The Economist: Vague But Sinister

You may recall that, earlier this month, Russia’s Central Electoral Commission accused the OSCE of employing Western spies? Well, this week’s Economist is running an interesting piece on Russia’s current foreign policy plans, and, in particular, its attempts to discredit the Organization for Security and Cooperation in Europe (OSCE).

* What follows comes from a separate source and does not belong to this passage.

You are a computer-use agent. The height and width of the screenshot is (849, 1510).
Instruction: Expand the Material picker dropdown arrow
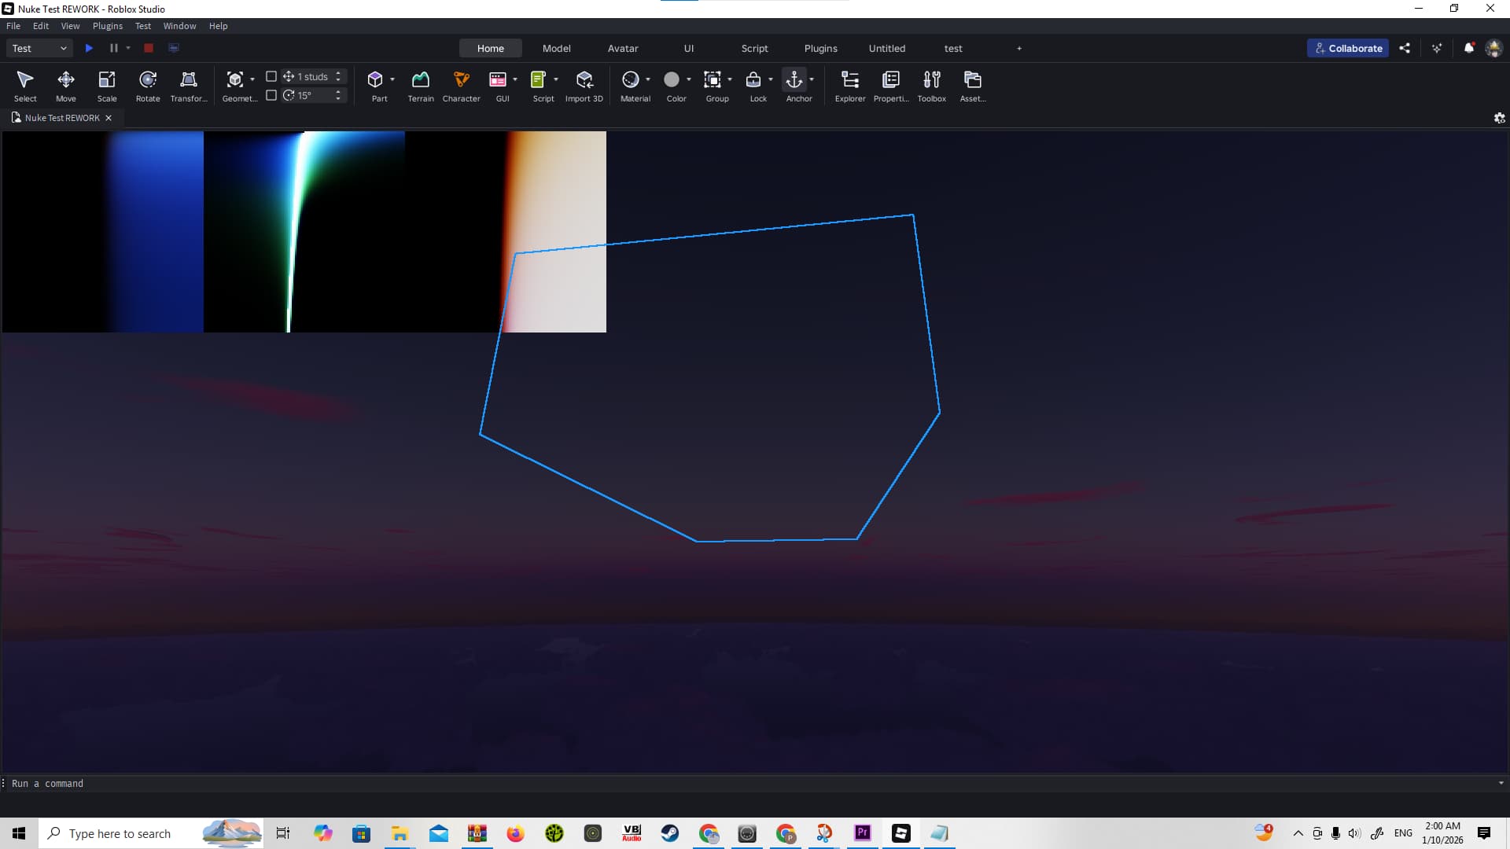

The first, unstated, aim of the new Russian plan, based on what Mr Medvedev calls “21st-century realities”, seems to be to weaken, supplant, or outright replace the OSCE. Russia has already put the OSCE’s election-monitoring outfit under intense political and budget pressure (and blocked its observers’ visas in both recent Russian elections). Conveniently, Kazakhstan, a Russian ally, will be running the OSCE (into the ground, some think) in 2010. Another element in the Kremlin plan is to get the outside world to take seriously Russian-led outfits such as the Collective Security Treaty Organisation, the Eurasian Economic Union, the Russian-Belarusian Union and the Commonwealth of Independent States. These bodies are so obscure and bureaucratic that they make the even the lame-duck OSCE seem important. The West has shunned official contact with them, seeing them as mere vehicles for Russia’s post-Soviet grandstanding. The Russian plan would give them similar ranking to the EU and NATO.